▶ Görev 1:
Şehir plancılar ve doğa koruma üzerine olan metne göre şu soruları yanıtlayın:
(a) Kentler yeryüzünün yüzde kaçını kaplıyor?
(b) BM raporuna göre 2050'de dünya nüfusunun kentlerde yaşayan oranı hangi değerin üzerine çıkacak?
(c) Şehir planlama hangi dönemden bu yana adıyla anılan bir meslek?

_ _ _ _

Şehir Plancıların Doğayı Korumak Adına Yapabilecekleri

İklim krizinden söz edilirken kontrolsüz artan nüfusa ve kentleşmeye mutlaka değinilir. Değinilmesi de gerekli bence, çünkü kentler yeryüzünde yalnızca %2’lik bir yer kaplarken, dünya nüfusunun %55’i (Türkiye nüfusunun %75’i) kentlerde yaşıyor ve BM’in raporuna göre 2050’de bu değer %65’in üzerine (Türkiye’de %85’in üzerine) çıkacak. Kentlerin kendi halinde büyümesi dışarıya etkisizmiş gibi düşünmenize yol açabilir. Ancak halihazırda iklim krizine sebep olan birçok sektör, kentli nüfusun konfor koşullarını aynı tutma ya da daha da artırma amacıyla harıl harıl çalışıyor. Kentli nüfusu doyurmak için başka şehirlerden, ülkelerden, hatta kıtalardan yiyecekler taşınıyor, zaten o yiyeceklerin üretilmesi için sürekli yeni tarım ve hayvancılık alanları açılıyor, ormanlar katlediliyor. Salınan sera gazları yetmiyormuş gibi onları toprağa hapsedecek yeşil örtü de ortadan kaldırılıyor. İş sadece gıdayla kalmıyor, tekstilden teknolojiye, mobilyadan günlük kullanım eşyalarına, enerjiden suya tüm kentsel tüketimler kent dışından tedarik ediliyor. Hal böyle olunca şehirlerin ekolojik izleri devasa seviyelere çıkıyor. Tüm kırsal kesim ve doğal kaynaklar kentleri beslemek için amansızca tüketiliyor. Bana göre bu noktada şehir plancıları inisiyatif alma biçimlerini biraz değiştirmeli.

 Şehir planlama 1800’lerden bu yana adıyla anılan, kentlerin gelişimini kamu yararı ve eşitlik ilkesine uygun hale getirmeye çalışan bir meslek. Şehir plancılar ekonomik, sosyal, teknik örüntüleri anlayıp gelecekteki gelişim ihtimalleri ve yaşanacak sorunlar için yalnızca mekânsal değil ekonomik ve sosyal çözümler de bulmak için yoğun bir eğitim sürecinden geçerler. Odak alanı daha çok şehirler olduğu için, kırsal kalkınma ve doğa korumaya yönelik eğitim alsalar da mekânsal planların yapım sürecinde yukarıda saydığım tüm tedarik ilişkilerini ve bu ilişkilerin ekolojik ayak izlerini göz ardı edebilir, hatta çoğunlukla etmektedir (tabii mevzuatın getirdiği kısıtlamalar da plancıları bu yöne itmektedir). Ancak mevcut sistemde yapılan planlama çalışmalarının sonuçlarının çok da iç açıcı olmadığını, soruna çözüm olmak yerine onu körüklediğini söylemekte bir beis görmüyorum. Aksi halde, bunları tartışmaya gerek görmezdik.

_ _ _ _

▶ Görev 2: Kayıtların ilk satırıyla başlayıp "center [885, 100]." ifadesini içeren satırla biten kısmı, iki uçtaki satırlar da dahil olmak üzere hiç değiştirmeden tekrar yazın.

(Bir veri kümesinden satırlar)

_ _ _ _

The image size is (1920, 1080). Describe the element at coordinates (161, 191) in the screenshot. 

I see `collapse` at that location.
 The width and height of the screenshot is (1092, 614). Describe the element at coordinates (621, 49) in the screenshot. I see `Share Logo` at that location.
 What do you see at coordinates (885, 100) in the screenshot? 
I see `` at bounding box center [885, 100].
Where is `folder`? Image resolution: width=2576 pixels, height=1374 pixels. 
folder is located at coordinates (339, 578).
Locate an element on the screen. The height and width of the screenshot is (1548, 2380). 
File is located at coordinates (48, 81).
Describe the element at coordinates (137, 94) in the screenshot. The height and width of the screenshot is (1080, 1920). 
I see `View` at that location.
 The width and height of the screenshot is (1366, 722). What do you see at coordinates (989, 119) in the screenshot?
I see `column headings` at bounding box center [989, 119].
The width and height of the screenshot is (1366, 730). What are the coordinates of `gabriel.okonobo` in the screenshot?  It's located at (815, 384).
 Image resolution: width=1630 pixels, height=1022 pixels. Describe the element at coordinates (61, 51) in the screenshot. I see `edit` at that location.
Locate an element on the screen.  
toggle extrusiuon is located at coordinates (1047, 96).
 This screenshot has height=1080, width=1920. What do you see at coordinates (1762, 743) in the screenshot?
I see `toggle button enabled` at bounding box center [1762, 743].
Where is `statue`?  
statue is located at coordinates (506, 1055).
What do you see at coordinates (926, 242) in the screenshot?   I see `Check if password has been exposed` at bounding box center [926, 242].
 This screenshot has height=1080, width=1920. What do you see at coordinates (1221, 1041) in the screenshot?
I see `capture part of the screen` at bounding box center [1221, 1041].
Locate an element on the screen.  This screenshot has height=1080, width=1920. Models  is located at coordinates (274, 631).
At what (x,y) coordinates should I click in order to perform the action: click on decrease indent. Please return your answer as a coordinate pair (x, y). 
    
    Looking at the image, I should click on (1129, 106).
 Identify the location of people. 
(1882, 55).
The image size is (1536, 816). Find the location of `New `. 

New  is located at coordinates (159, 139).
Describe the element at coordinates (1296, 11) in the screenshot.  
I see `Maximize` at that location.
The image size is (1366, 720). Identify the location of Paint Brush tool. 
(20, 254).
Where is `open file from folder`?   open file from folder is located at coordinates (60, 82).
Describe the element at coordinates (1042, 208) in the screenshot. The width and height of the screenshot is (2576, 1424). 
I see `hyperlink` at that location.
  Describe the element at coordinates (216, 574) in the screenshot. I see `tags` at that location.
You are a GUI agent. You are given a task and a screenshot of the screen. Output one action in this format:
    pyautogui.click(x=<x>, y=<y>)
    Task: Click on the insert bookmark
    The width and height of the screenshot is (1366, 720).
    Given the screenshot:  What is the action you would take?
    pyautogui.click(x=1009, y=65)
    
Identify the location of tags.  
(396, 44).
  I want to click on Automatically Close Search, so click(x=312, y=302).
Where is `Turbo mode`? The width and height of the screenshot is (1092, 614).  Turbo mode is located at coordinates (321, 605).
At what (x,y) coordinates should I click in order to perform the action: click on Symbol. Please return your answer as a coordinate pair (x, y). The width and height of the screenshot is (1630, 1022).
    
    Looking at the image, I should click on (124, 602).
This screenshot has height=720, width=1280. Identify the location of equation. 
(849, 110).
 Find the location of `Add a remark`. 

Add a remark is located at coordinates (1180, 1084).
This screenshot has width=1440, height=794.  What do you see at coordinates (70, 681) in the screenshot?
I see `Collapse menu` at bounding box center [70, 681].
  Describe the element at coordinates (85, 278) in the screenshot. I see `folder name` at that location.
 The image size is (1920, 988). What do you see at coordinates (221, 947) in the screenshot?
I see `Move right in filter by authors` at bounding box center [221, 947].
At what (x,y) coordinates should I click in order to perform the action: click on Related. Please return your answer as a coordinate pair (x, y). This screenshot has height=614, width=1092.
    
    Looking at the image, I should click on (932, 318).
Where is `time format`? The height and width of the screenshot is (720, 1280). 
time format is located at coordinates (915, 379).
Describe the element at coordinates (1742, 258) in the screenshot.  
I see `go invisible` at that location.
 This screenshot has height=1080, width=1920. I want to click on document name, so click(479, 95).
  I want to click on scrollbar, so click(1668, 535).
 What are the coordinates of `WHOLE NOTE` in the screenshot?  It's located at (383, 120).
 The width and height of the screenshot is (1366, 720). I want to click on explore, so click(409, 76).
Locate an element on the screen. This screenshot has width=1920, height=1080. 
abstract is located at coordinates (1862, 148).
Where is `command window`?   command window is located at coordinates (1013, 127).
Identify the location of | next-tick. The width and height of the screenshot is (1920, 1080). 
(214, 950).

_ _ _ _

▶ Yanıt 1:
(a) %2
(b) %65
(c) 1800'lerden bu yana

▶ Yanıt 2:
The image size is (1920, 1080). Describe the element at coordinates (161, 191) in the screenshot. 

I see `collapse` at that location.
 The width and height of the screenshot is (1092, 614). Describe the element at coordinates (621, 49) in the screenshot. I see `Share Logo` at that location.
 What do you see at coordinates (885, 100) in the screenshot? 
I see `` at bounding box center [885, 100].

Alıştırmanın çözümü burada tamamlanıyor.